Recently we were working on migrating a Rails app to Go but, just before we started working, we realized that the app we were migrating used ransack to do some basic search. We looked for a library that could do the same thing in Go but, we didn't find any.
We decided to implement a library that could take a Ransack-like string and parse it into a SQL query, then we could use it to do a normal query to a database in our Go code. And that's why we created Gransak for that task.
Tokenizing
The firs step was to tokenize the string. The Ransack statements use the underscore ( _ ) as a separator for fields and operators, due to this, it makes sense to split the string by the underscore to get the tokens but keeping in mind that the field names can be snake case (e.g. user_name).
Once we get the tokens, we just had to iterate through them and separate operators from fields.
Organizing
A state machine
We started thinking on the best way to parse the Ransack string and a state machine seemed to be the way to go. Let's consider the string not_cont_any. A simple state machine could be like following:
switch state {
case init_state:
state = initAction(token) //returns the new state
case not_state:
state = notAction(token)
case not_cont:
state = notContAction(token)
...
}
As we see in the example, we switch between states depending on the token.
We started on init_state
which executes the initAction
method and, inside this method, there should be logic that returns the not_state
if the input is equal to "not" and so on with the other states.
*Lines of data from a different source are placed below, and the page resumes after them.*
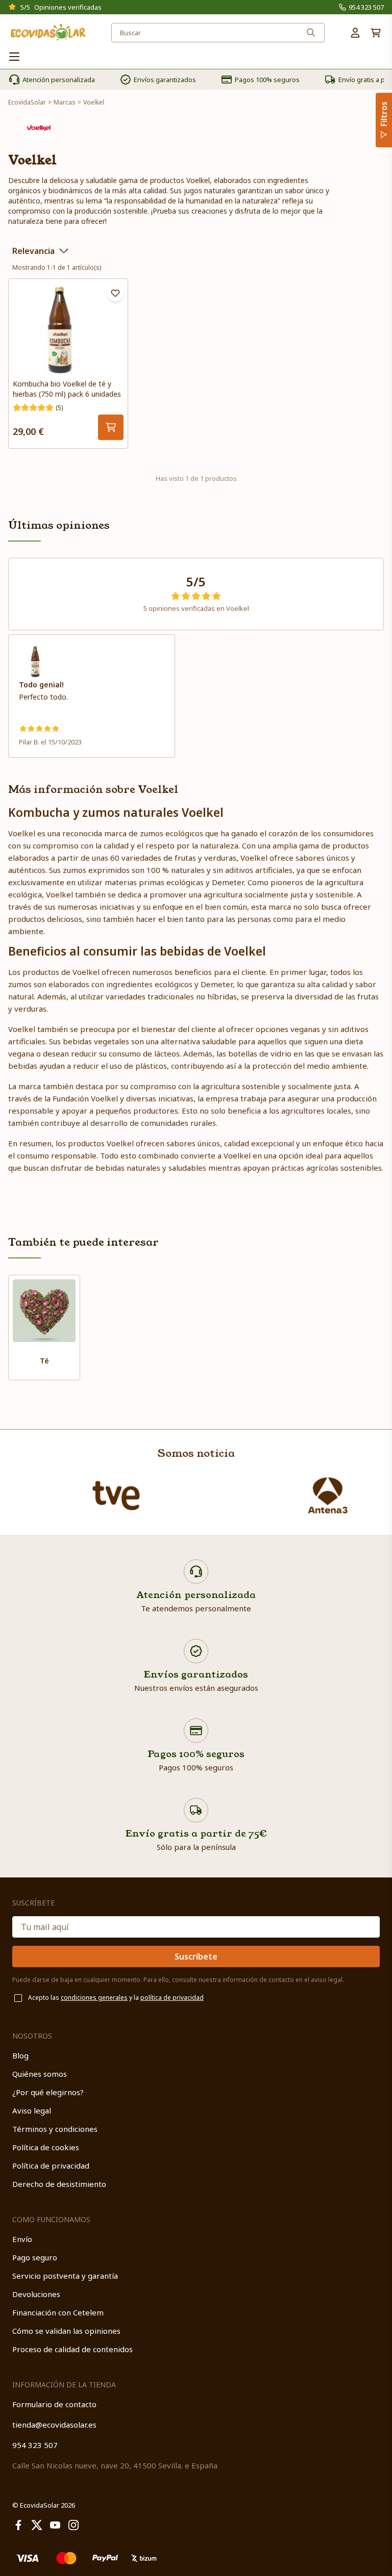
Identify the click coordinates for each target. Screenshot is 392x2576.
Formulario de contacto (54, 2404)
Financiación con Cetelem (58, 2312)
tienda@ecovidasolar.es (54, 2424)
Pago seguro (34, 2257)
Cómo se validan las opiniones (66, 2331)
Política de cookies (45, 2147)
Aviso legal (31, 2110)
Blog (20, 2055)
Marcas (65, 102)
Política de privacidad (50, 2165)
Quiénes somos (39, 2074)
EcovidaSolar (27, 102)
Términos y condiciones (54, 2129)
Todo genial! (41, 684)
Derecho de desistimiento (59, 2184)
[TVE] (116, 1495)
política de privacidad (172, 1997)
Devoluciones (36, 2294)
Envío (22, 2239)
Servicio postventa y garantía (65, 2276)
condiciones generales (94, 1997)
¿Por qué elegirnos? (48, 2092)
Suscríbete (196, 1956)
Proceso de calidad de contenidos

Of course we can avoid the switch statement using the State design pattern but, the problem is that we could end up with a lot of functions that represent states scattered around the code. I think the state machine is better for situations like getting the content between the square brackets of this string "aaassss[aaxxx]dddd" where we change the state when we find the opening bracket, begin the extraction, and then we stop when we find the closing bracket but, in this case, we have a lot of posible states.
Using a Tree
We opted for a solution that could make the code more readable by changing our point of view so we could see the operators as some kind of trees e.g. "not" has the nodes "in", "eq", and "cont" and "cont" has the "any" node. With that tree, we can represent the "not_in", "not_eq", "not_cont" and "not_cont_any" operators.
We created a Node
struct, which hold the name of the token, the nodes it contains, a method that will be executed in case the node is a "leaf" and a flag that will indicate if the node is an operator. This flag is necessary in the case of the operators such "not_cont_any" that checks for the operator "not_cont", so we need a way to specify that even when "cont" has the "any" node, it is itself an operator and should use the same rule as if it were a leaf.
type Node struct {
Name string
Nodes []*Node
Apply OperatorFunction
IsOperator bool
}
Now we can represent the tree of "not_cont_any" like this:
&Node{
Name: "not"
Nodes: []*Node{
&Node{
Name: "cont",
Apply: func(re *GransakFilter) {
...
},
IsOperator: true,
Nodes: []*Node{
&Node{
Name: "any",
Apply: func(re *GransakFilter) {
...
},
},
},
},
},
},
We can see above that "not_cont" and "not_cont_any" are operators, so both have an Apply function. "not" is not an operator itself; is just the parent node.
Comparing
What comes to my mind when working with trees is recursion. While iterating over the tokens, we should call a recursive function that checks if the current token is an operator.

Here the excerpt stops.